The winter dragged by; I missed my possessions that were locked up in a storage unit like puppies whining to be let out. Friends were amazed by my streamlined look — "Wow! Everything is so clean!" I moaned that my home felt like a hotel. Up and down our street, houses were for sale, but like ours, they sat. The house directly across the street was for sale, and the house next door, a speculative remodel, was for sale. Nothing moved. Prices began to drop. Still nothing happened.

At last, spring arrived, and with it, new hope. As the daffodils and tulips came and went, then azaleas, the phone calls from Centralized Showings tapered off. We dropped our price. By June, the soft white gowns of magnolia blossoms drifted to earth, scattering a heady scent across our front porches. Weeks passed and the blooming ended; petals turned brown, falling into the brittle, molding leaves under the trees. It was the hottest June I could remember.

I'd had enough. Our realtor advised us to withdraw our listing instead of letting it expire. One Sunday afternoon I got up from my seat at the wicker table on the screened porch and walked out to the yard. The posts of the iron sign had to be wiggled loose from the packed dirt; on my way down the driveway I dumped the fliers in the trash. Returning to the wicker chair, I sipped coffee and studied the seedpods that were forming on the magnolia trees. This house had a hold on me, all right. It wasn't letting go.
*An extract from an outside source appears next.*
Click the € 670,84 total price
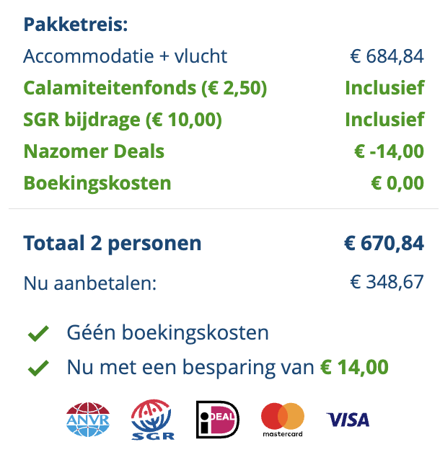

We keep loving this old place. While other houses lose their insides in surgical procedures that implant shiny stainless appliances, this one hangs on to what it has — thick Wedgwood blue tiles, an unheated laundry, a quaint butler's pantry with a swinging door. I grew up in a turn-of-the-century house; I like the feel of age. An original well under the deck, coal fireplaces, and rippling glass panes are like the folded corners of a favorite book; they remind one of special places in a long story, of memories from another time. Did a radio play in the front parlor, did someone lean in to follow Seabiscuit's triumph over War Admiral? Babe Ruth's hits out of Yankee Stadium? These heavy plaster walls withstood the British Invasion of the 1960s and the bulldozer invasion of the last two decades. I hope the next caretaker shows it the respect it deserves.

So we are waiting again. Waiting on the election. Waiting on the economy. Waiting on Bank of America to assure Charlotte it won't leave. Waiting on Wachovia's stock to recover. Waiting for another expert to tell the world about Charlotte. We are waiting to put our house back on the market. And in the meantime, perhaps the house is waiting on us. Waiting for us to change our minds and stay put. Or waiting for a buyer who will settle in and get to know it. After ninety-eight years of gathering stories, maybe it's waiting for a new audience to arrive, for someone to pay attention and listen. Someone who's not driving a bulldozer.